The infrastructure of the internet is a mass of emotionless machine technologies. When teaching work based studies via distance learning, tutors have to convey humanness to provide a rich and rewarding experience for students. I argue that bringing the tutor voice into the machine world is an essential part of creating an outstanding experience.


Voices in the Machine: Reflections on the Use of Audio in Online Learning.

Text is a precise and effective tool for HE tutors facilitating student learning on online courses with a dominantly asynchronous dialogue based pedagogy. This paper discusses how and why tutors should augment their communications through the incorporation of voice recordings and how this can be achieved efficiently and effectively. Analysis of work done over the last 12 years provides evidence of the impact of this on both tutor and student.
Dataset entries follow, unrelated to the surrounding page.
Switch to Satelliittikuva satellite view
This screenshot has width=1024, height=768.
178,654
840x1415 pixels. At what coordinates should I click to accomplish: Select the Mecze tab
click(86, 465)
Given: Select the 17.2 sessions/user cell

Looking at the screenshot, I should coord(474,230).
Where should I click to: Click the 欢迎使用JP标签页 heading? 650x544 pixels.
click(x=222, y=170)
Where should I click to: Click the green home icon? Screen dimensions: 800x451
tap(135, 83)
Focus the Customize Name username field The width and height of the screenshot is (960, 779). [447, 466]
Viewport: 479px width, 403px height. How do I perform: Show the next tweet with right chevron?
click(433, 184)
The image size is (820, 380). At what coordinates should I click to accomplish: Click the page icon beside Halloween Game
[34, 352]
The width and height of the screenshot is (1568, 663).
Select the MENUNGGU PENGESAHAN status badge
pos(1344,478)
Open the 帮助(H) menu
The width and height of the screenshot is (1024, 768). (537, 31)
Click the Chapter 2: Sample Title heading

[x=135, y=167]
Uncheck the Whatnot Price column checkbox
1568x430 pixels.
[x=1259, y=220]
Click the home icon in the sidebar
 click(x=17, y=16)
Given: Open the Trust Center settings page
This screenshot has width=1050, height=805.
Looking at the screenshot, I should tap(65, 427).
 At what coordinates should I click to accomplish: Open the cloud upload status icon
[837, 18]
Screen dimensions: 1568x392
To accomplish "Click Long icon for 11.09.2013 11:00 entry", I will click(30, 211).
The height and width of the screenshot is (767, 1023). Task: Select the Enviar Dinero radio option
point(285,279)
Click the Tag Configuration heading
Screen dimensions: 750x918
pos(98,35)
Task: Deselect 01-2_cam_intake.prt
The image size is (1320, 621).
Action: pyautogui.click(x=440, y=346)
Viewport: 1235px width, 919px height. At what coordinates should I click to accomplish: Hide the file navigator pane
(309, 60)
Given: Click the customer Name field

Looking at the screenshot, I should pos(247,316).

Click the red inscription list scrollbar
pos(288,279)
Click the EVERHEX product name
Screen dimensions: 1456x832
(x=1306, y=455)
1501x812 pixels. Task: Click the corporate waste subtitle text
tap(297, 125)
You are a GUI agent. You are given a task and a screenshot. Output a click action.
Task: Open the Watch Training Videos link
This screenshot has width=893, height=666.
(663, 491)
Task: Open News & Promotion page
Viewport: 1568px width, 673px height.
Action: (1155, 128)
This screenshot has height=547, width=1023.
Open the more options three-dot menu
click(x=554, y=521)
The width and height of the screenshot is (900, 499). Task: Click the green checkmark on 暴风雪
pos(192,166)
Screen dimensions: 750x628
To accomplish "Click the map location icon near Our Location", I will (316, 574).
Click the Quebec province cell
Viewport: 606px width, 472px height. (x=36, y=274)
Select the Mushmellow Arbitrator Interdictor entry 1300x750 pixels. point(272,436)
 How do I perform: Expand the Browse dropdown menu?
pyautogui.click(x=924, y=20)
All of the online projects from which experiential data for this paper is drawn were based on social learning and the notion of creating a ‘Community of Practice’ (COP) Wenger, 2002.

First steps into audio

At the turn of the century, a new approach to training respiratory Specialist Registrars (SpRs) via the internet was being explored in a partnership between the British Thoracic Society (BTS) and Ultralab. At that time ISDN had arrived, downloads of up to 1Mb per minute were now possible at home, however; this was not cheap and file size was very important. Computers with 8Mb of RAM and no loudspeakers were not unusual. Text is a very efficient form of communication: it can be concise, precise, quick to read and generates low amounts of data, just a few 10s of kilobytes for hundreds of words. An audio recording, even when efficiently compressed, can be around 1 Mb per minute of speech. Asynchronous text, via email or online forums, was the dominant communications method in the SpR online community. To cater for the lack of audio capability, alternative video of keynote presentations was provided with no audio but including the narrative transcribed as overlaid text; see figure 1.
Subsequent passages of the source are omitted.